- Born: Washington, D.C.
- Education: Yale University (B.S.), Harvard University (Ph.D.)
- Awards: Ernest Guenther Award (1995)

= Jon Clardy =

American chemist

Jon Clardy (born May 16, 1943, Washington, D.C., United States) is currently the Hsien Wu and Daisy Yen Wu professor of biological chemistry and molecular pharmacology at Harvard Medical School. His research focuses on the isolation and structural characterization of natural products, and currently investigates the role of biologically active small molecules in mediating symbiotic interactions and disease.

==Biography==
Clardy grew up in Arlington, Virginia, United States, the oldest of four children. He attended Yale University where he received a B.S. in 1964 and was elected to Phi Beta Kappa. While he was always captivated by biology, during college he became more interested in chemistry. He performed undergraduate research in organic synthesis, directed by R. Stephen Berry, with an emphasis on benzyne. After graduating from Yale, he moved to Harvard University, where he received a Ph.D. in chemistry in 1969. He then accepted a faculty position in the Chemistry Department at Iowa State University, where he was affiliated with the Ames Laboratory. In 1978, he moved to the Chemistry Department at Cornell University where he stayed until 2002, when he moved to the Biological Chemistry and Molecular Pharmacology Department at Harvard Medical School. In 2004, he started the Ph.D. Program in Chemical Biology with Stuart Schreiber and Greg Verdine. He also created, and continues to teach, a popular class entitled "Molecules of Life" for Harvard undergraduates who are not majoring in sciences.

— Data shown —
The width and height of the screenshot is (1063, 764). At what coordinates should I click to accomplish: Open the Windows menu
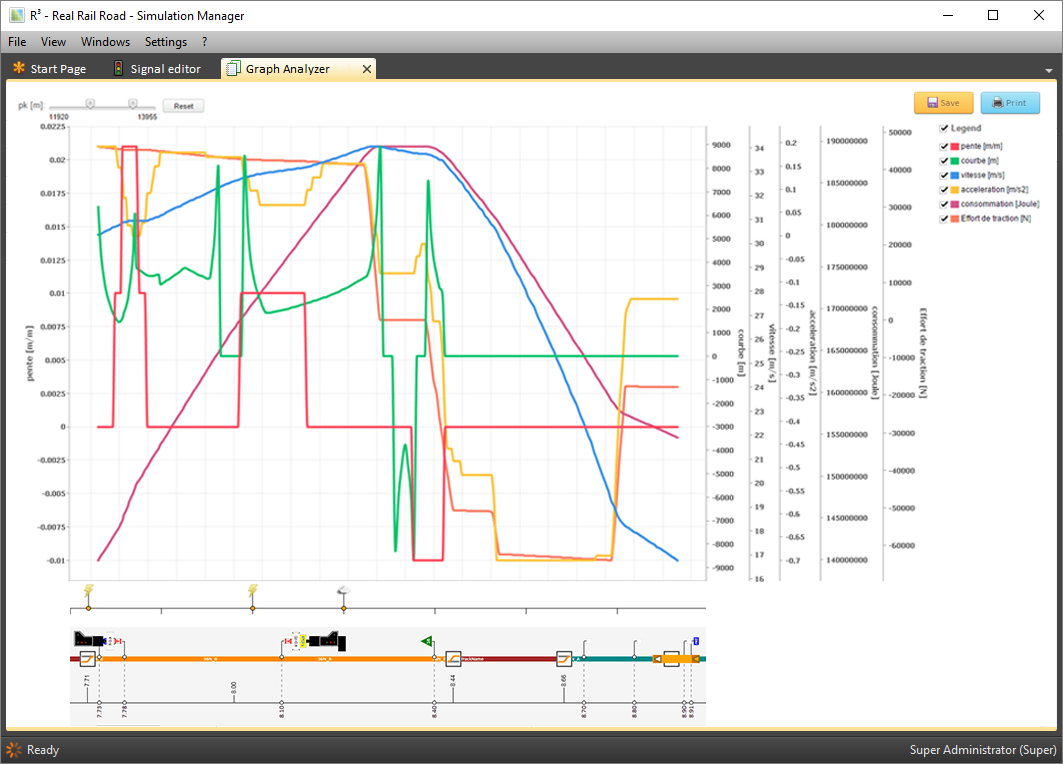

* * *

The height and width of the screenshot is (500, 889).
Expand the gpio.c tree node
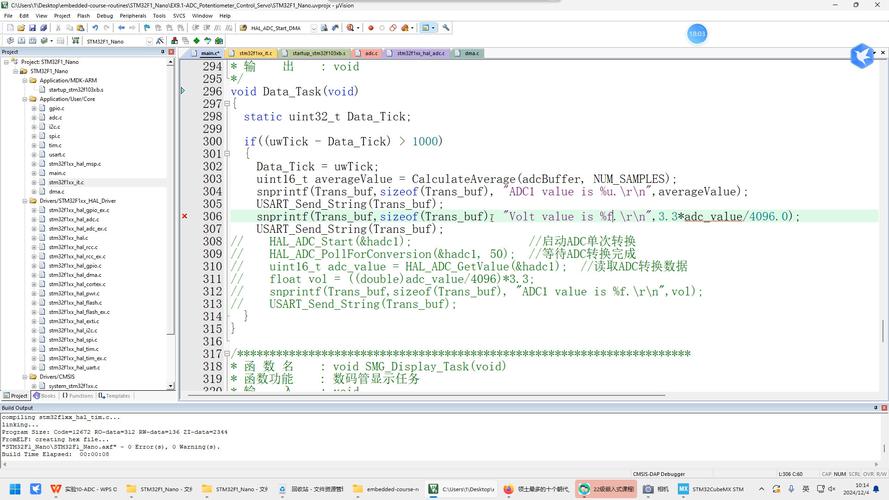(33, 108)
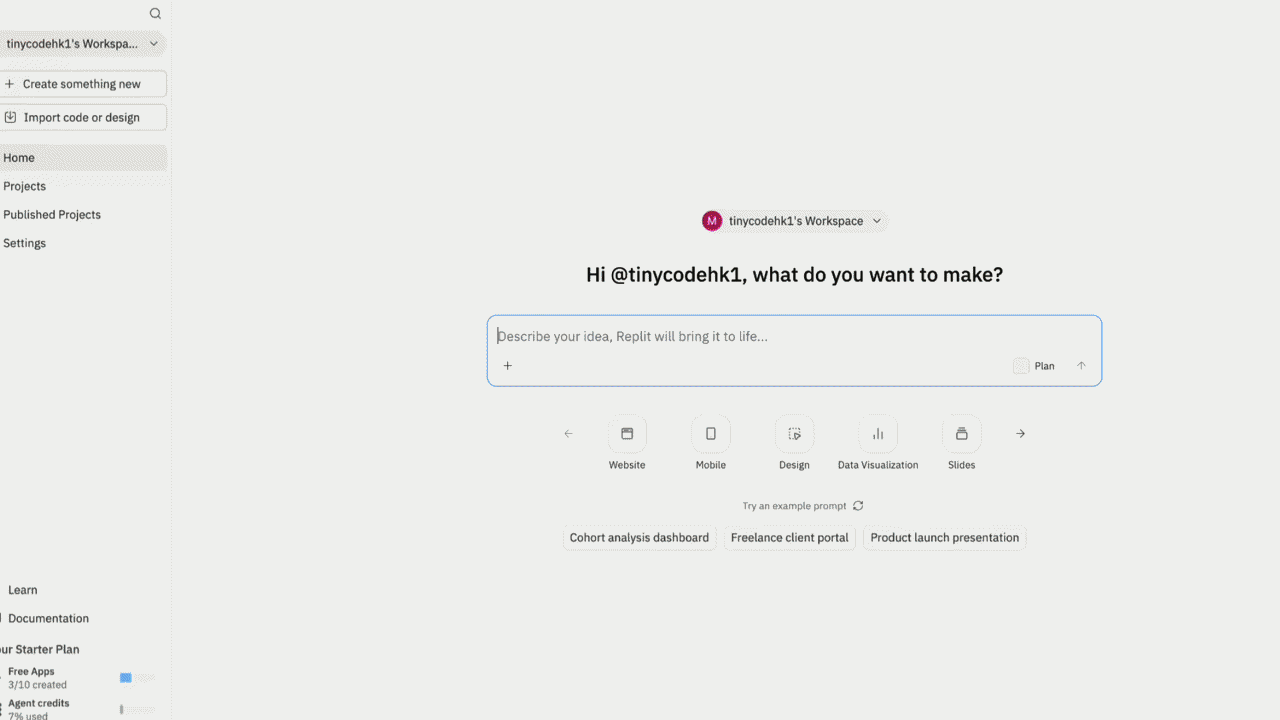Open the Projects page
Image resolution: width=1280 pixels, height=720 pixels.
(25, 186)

* * *

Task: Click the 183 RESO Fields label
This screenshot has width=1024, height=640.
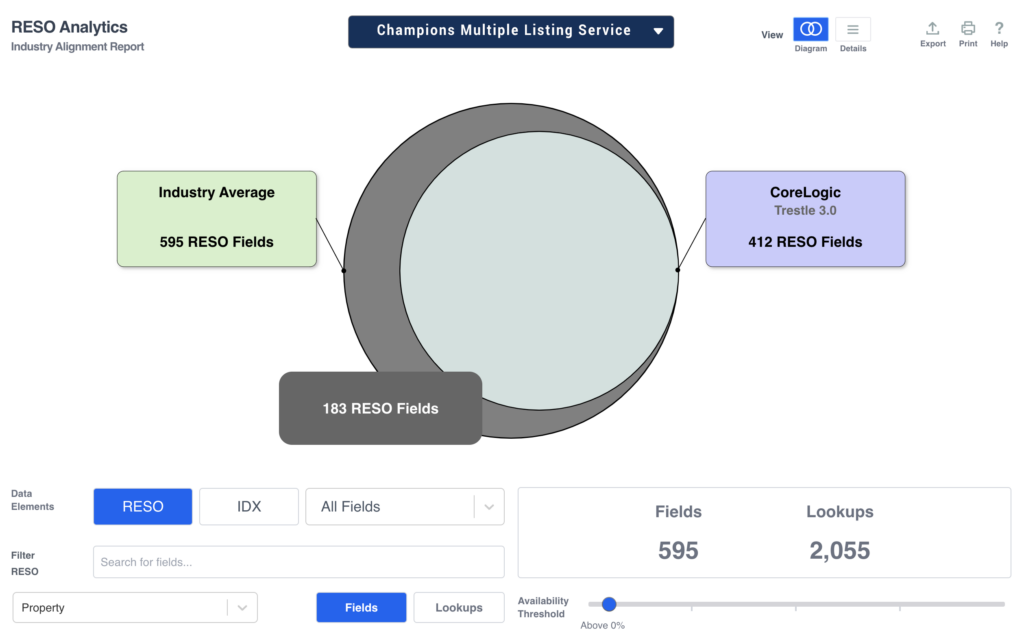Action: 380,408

— Questions —
[1] Could you reproduce the Jon Clardy article between "- Awards: Ernest" and "interactions and disease.", inclusive?
[2] Can you resume the Jon Clardy article after its last sentence and carry it on?
None of the items has anything to do with the Jon Clardy article.

— Results for each task —
[1]
- Awards: Ernest Guenther Award (1995)

= Jon Clardy =

American chemist

Jon Clardy (born May 16, 1943, Washington, D.C., United States) is currently the Hsien Wu and Daisy Yen Wu professor of biological chemistry and molecular pharmacology at Harvard Medical School. His research focuses on the isolation and structural characterization of natural products, and currently investigates the role of biologically active small molecules in mediating symbiotic interactions and disease.

[2]
While pursuing his Ph.D., Clardy met his wife Andrea Fleck, a Swarthmore College graduate, who is a writer. Her works include a children's book, two books about upstate New York, and plays that have been performed across the country. They have two sons.

==Natural product discovery==
Clardy's early research focused on the structure elucidation of natural products primarily by X-ray crystallography. Early on at Iowa State University Clardy established important collaborations with Bill Fenical, John Faulkner and Paul Scheuer, which led to the structure elucidation of numerous marine natural products such as the anticancer agent bryostatin, the insecticidal and antifungal jaspamide, diazonamide A and B, and many others. Some of his most notable early work focused on the neurotoxins associated with "red tide" – which led to the determination of the three dimensional structures of saxitoxin, of the gonyautoxin group, and the cyclic polyether brevetoxin B.
Upon moving to Cornell University, Clardy's research expanded to include a huge variety of non-marine organisms including, but not limited to, fungi, Actinomycetota and C. elegans. His longstanding interest in endophytic fungi led to the discovery of the selectively cytotoxic quinone torreyanic acid, the structurally diverse guanacastepenes, the antimycotic agent cryptocin, and many others.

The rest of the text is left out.